### [Material for this exercise]
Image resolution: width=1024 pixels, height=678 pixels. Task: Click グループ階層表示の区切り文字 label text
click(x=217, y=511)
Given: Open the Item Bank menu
* * *
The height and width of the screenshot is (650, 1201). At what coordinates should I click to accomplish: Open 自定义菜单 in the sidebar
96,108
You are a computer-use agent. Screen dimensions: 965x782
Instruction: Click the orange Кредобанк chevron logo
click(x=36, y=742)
...
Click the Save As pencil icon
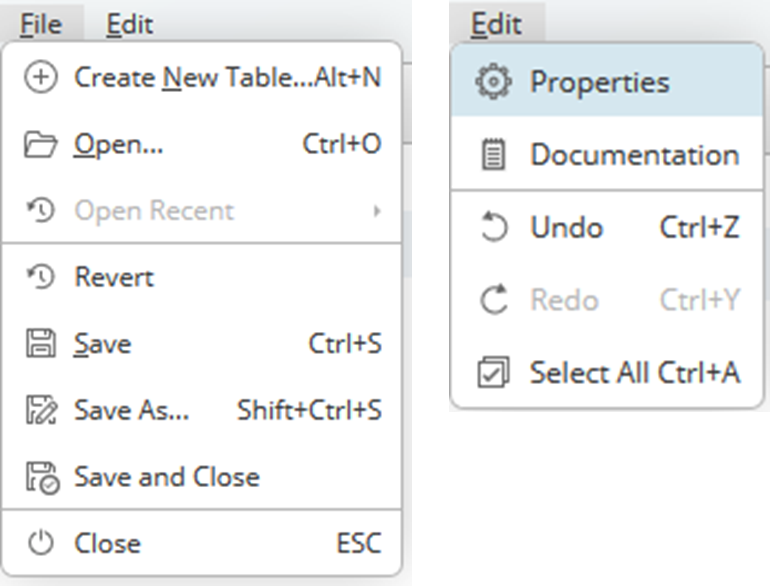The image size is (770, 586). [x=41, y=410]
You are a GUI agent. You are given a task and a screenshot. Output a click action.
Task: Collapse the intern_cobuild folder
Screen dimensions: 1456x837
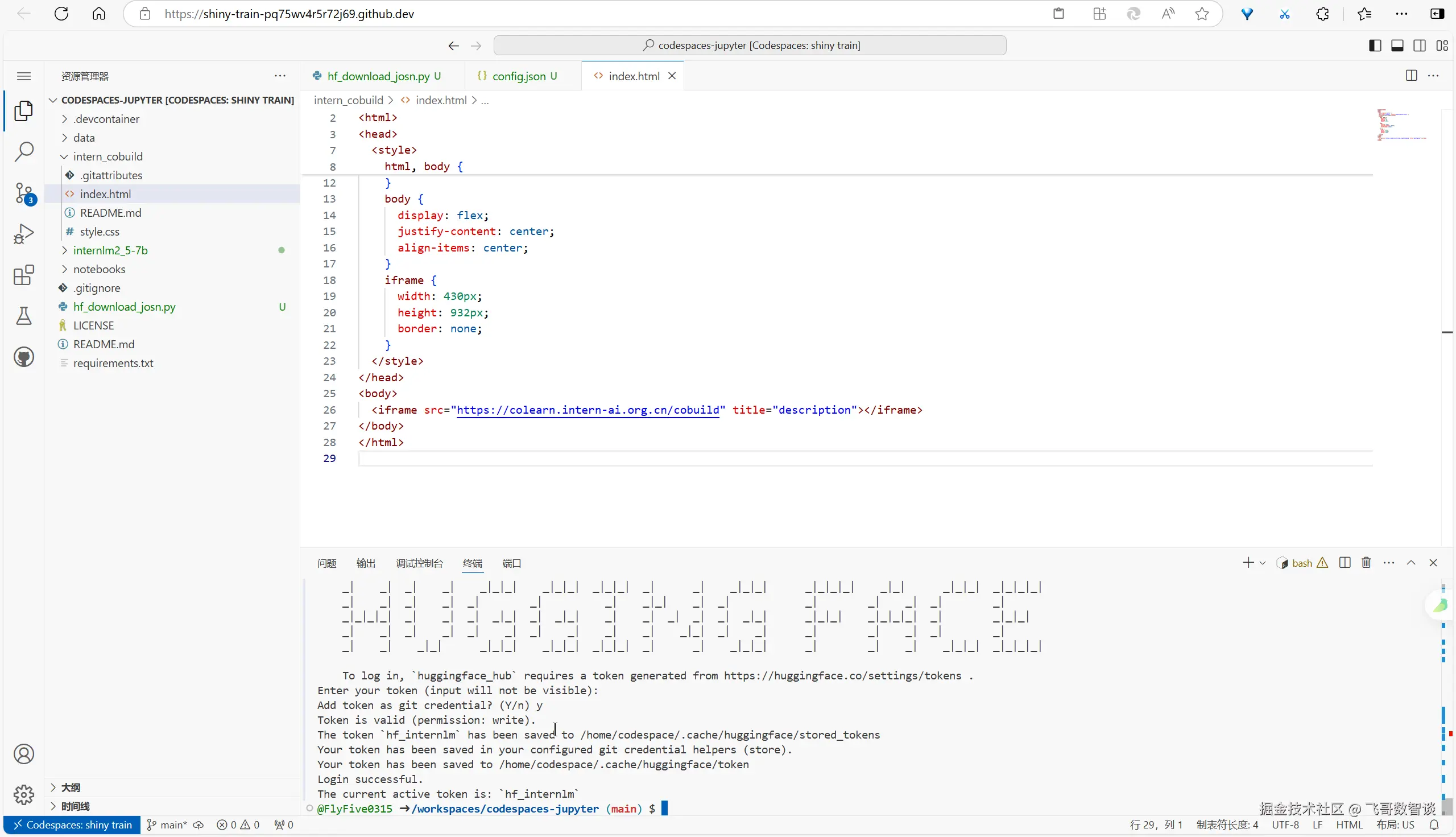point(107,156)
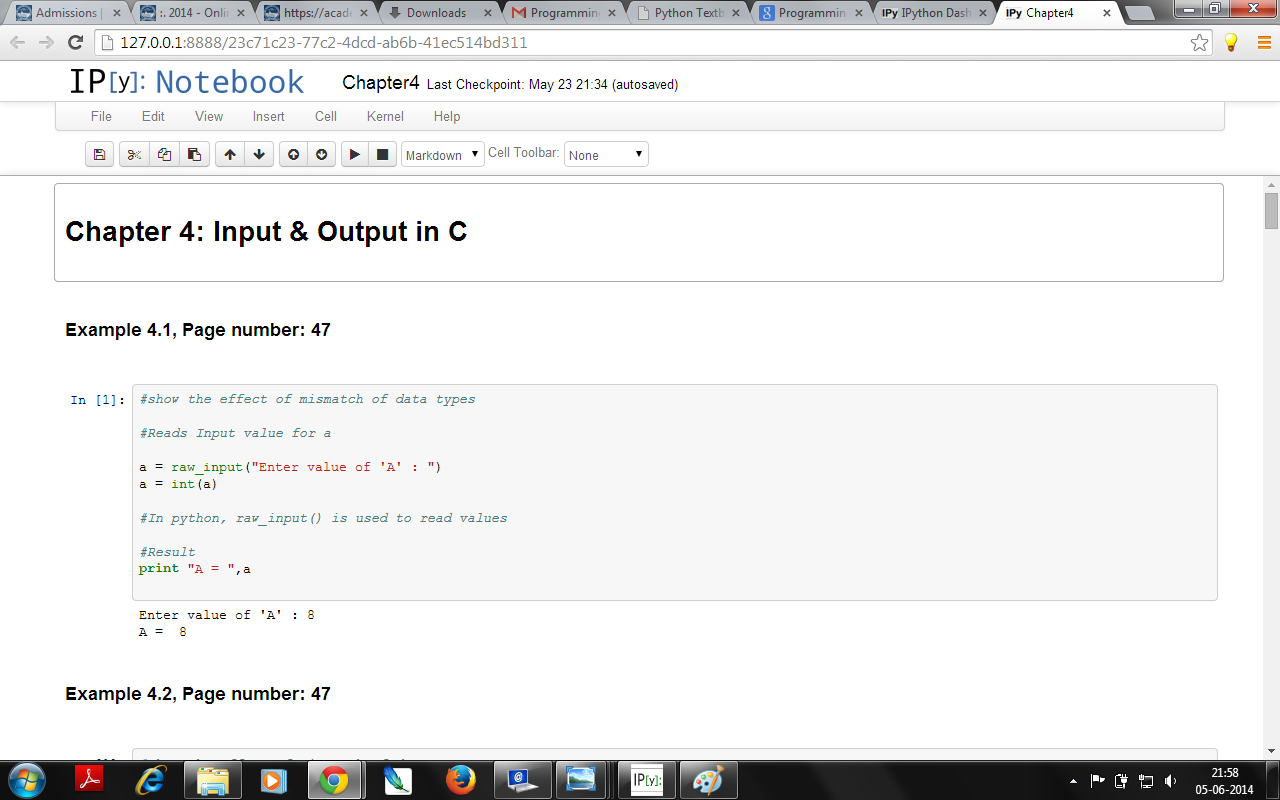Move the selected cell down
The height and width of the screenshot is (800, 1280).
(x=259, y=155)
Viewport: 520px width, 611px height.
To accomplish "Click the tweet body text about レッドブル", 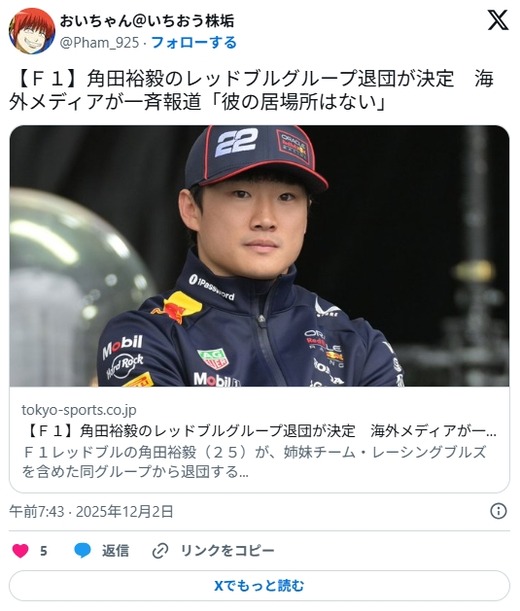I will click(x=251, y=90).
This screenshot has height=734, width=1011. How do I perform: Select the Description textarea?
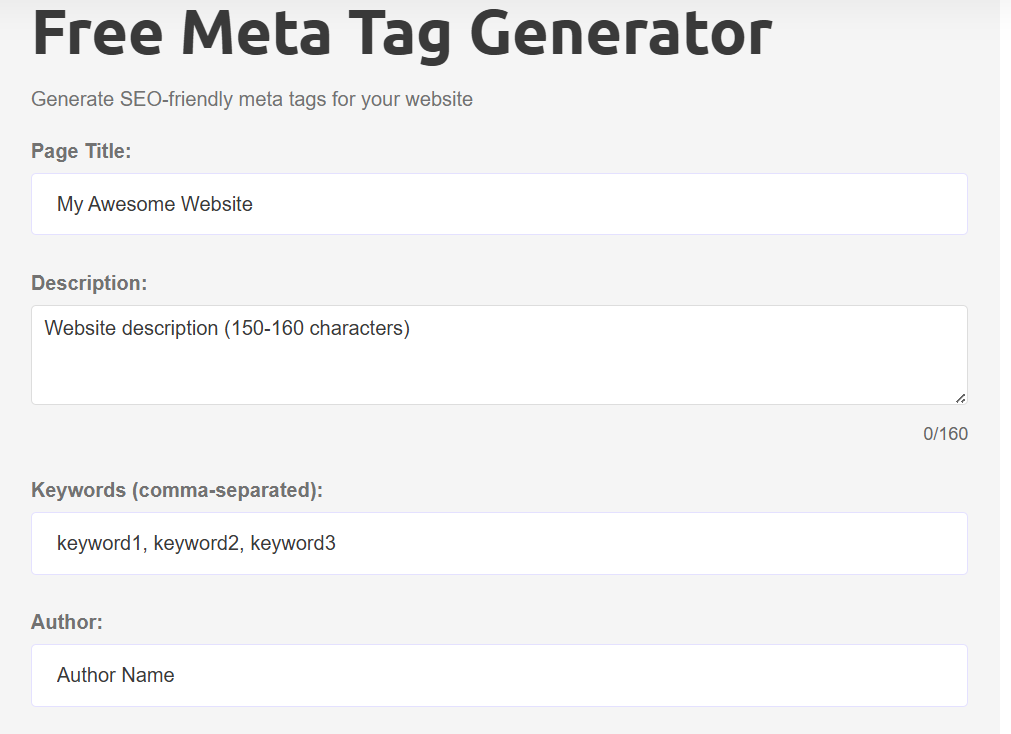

### [Instructions for the task]
Please copy the items word for word, starting at the line that contains "Image resolution: width=1024" and stopping after the line that contains "Given: Open the Item Bank menu".

### [Result of the exercise]
Image resolution: width=1024 pixels, height=678 pixels. Task: Click グループ階層表示の区切り文字 label text
click(x=217, y=511)
Given: Open the Item Bank menu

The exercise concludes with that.